Yayınlanan: 2022-08-17Görünüşe göre her geçen gün, kaç danışmanın seçtikleri sektörde gerçekten kaldığı hakkında yayınlanan yeni bir makale okuyorum.
İstatistik? Oldukça korkutucu bir durum:
- Mali müşavirlerin %90'ı, uygulamalarının ardından üç yıl içinde işten çıkar. Yani 10 üzerinden 9!
- Yeni üreticilerin %70 ila %80'e kadarı başarısız olacaktır - çok yüksek bir başarısızlık oranı.
Hikayenin ana noktası:
Rakamlar yalan söylemez. Mali müşavirlerin birçok başarısı olmasına rağmen, çoğu uzun sürmez. Çoğu finansal danışman, daha başlamadan bir finansal planlama uygulaması oluşturma hayallerinden vazgeçer.
Ama neden?
Bu eğilimin ana itici güçleri şunları içerir:
Yeterli Olasılık/Müşteri Toplayamama
Danışmanların neden ayrıldığına bakarsanız, listede yeterince potansiyel müşteri/müşteri bulmamak yüksek. Bunun birçok nedeni vardır, ancak en önemlilerinden biri, çoğu danışmanın potansiyel müşteri oluşturmak veya anlaşmaları kapatmak için bir sistemine sahip olmamasıdır.

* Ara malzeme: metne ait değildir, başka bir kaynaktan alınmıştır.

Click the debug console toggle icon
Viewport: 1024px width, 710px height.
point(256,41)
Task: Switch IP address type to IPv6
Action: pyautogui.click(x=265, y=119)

Ne kadar örmeye çalışırsanız çalışın, anlaşmaları kapatmak kolay değildir. Doğru müşteriyi bulmak zaman, çaba ve çok fazla reddedilme gerektirir. Düzenli olarak yeni umutlar bulamayan mali müşavirler sonunda tükenecek ve başka bir şeye geçecekler.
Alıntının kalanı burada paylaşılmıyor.